--- begin TEXT SEGMENT ---

The Greater Yellowstone Coalition, National Parks Conservation Association, The Wilderness Society, Blue Water Networks, and Natural Resources Defense Council (collectively referred to as “GYC Defendant-Intervenors”) intervened in this matter as Defendants pursuant to this Court’s Order Granting Motion to Intervene of February 9, 2001. The Greater Yellowstone Coalition is a conservation group dedicated to protecting the Greater Yellowstone ecosystem and has submitted briefs on behalf of the four other Defendant-Intervenors. Blue Water Networks withdrew from participation in this case pursuant to this Court’s Order to Withdraw filed January 22, 2004.
The Court exercises federal question jurisdiction. 28 U.S.C. § 1331. Yenue is proper. 28 U.S.C. § 1391(b),(e).

--- end TEXT SEGMENT ---
--- begin RECORD EXCERPTS ---

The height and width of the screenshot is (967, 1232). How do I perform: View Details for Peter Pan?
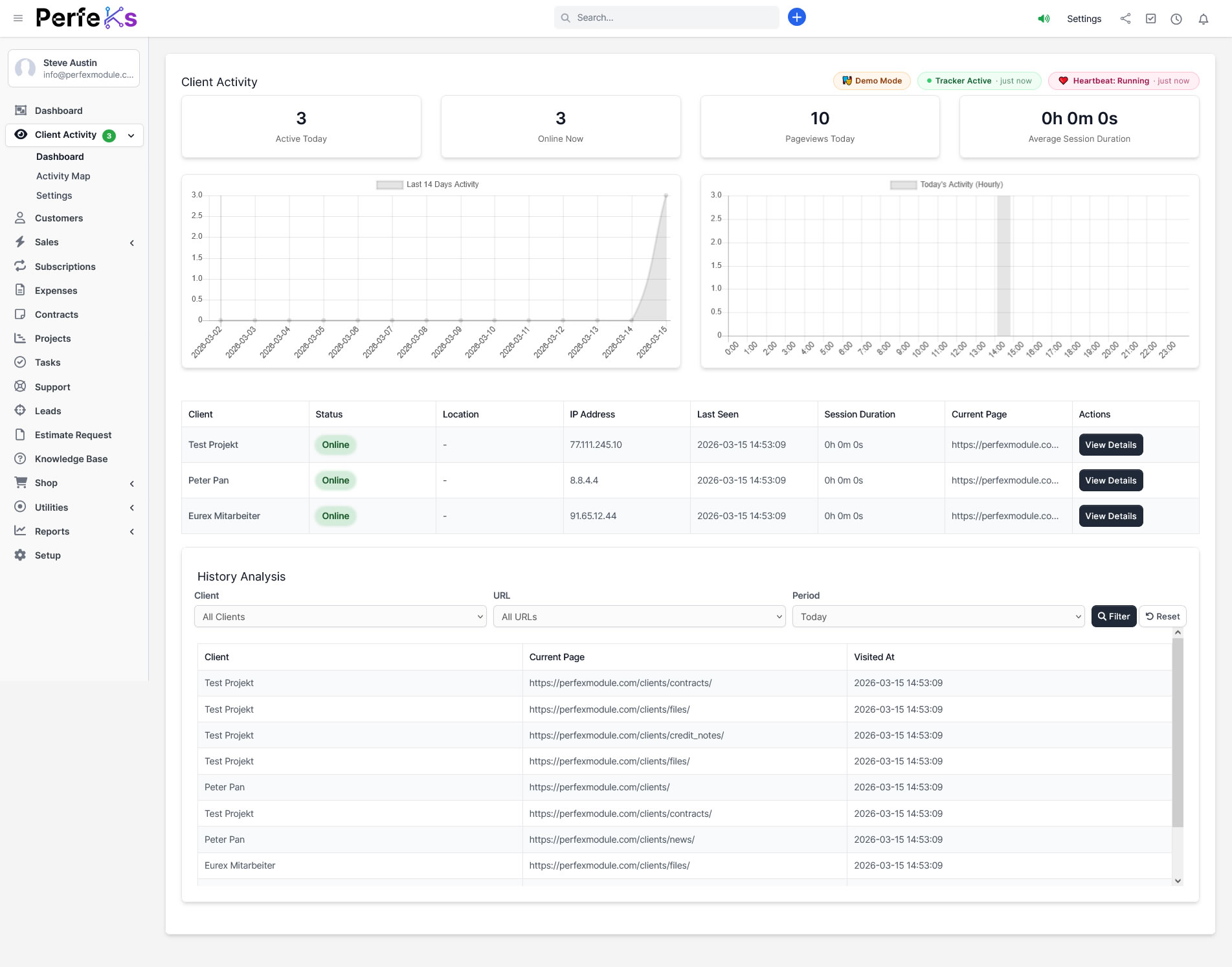point(1110,480)
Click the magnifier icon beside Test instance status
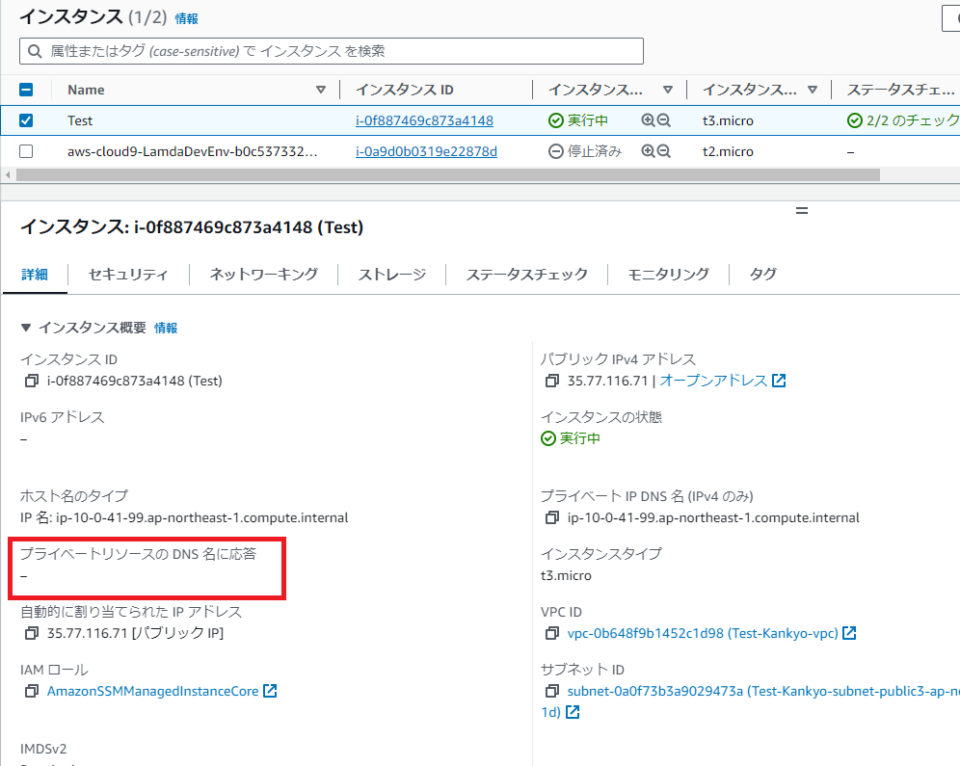 click(647, 120)
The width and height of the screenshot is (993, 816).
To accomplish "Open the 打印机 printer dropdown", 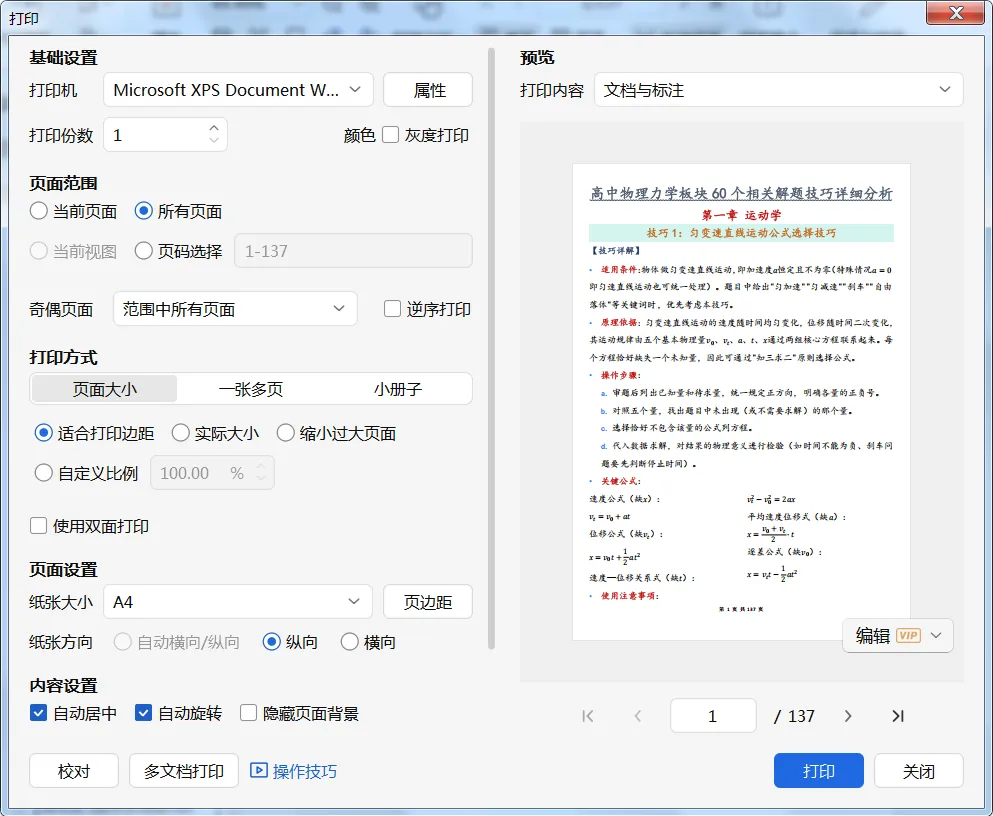I will click(238, 90).
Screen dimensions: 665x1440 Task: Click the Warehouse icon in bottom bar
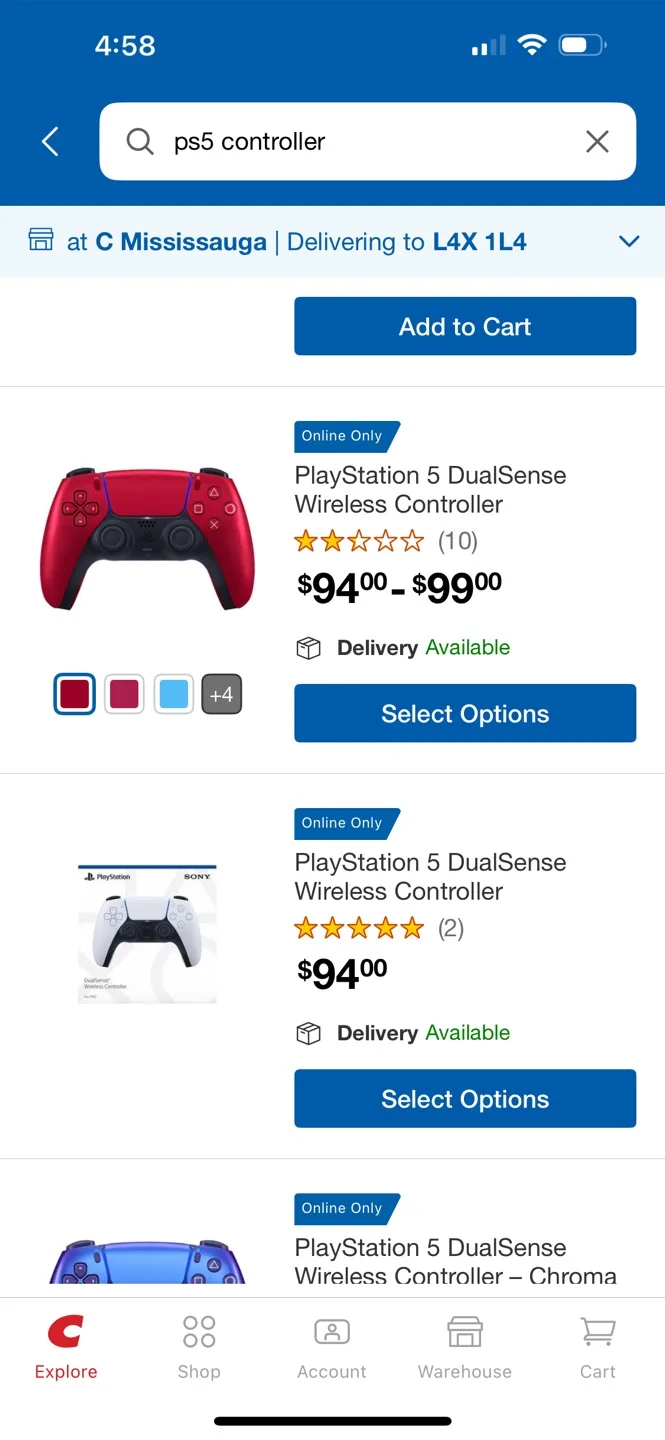click(464, 1330)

--- end RECORD EXCERPTS ---

GOALS:
1. Summarize the court excerpt above in two sentences.
2. Recast the paragraph of the court excerpt that begins "The Greater Yellowstone Coalition, National Parks Conservation Association" as a bulleted list that keeps its main facts.

THE RESULTS:
1. Five organizations, collectively called the "GYC Defendant-Intervenors," intervened as Defendants under the Court's Order Granting Motion to Intervene of February 9, 2001, and the Greater Yellowstone Coalition, a conservation group dedicated to protecting the Greater Yellowstone ecosystem, has submitted briefs on behalf of the other four. Blue Water Networks later withdrew from the case under the Court's Order to Withdraw filed January 22, 2004.

2.
- Greater Yellowstone Coalition, National Parks Conservation Association, The Wilderness Society, Blue Water Networks, and Natural Resources Defense Council (together, the "GYC Defendant-Intervenors") intervened as Defendants.
- Their intervention followed the Court's Order Granting Motion to Intervene of February 9, 2001.
- The Greater Yellowstone Coalition, a conservation group dedicated to protecting the Greater Yellowstone ecosystem, has submitted briefs for the other four.
- Blue Water Networks withdrew under the Court's Order to Withdraw filed January 22, 2004.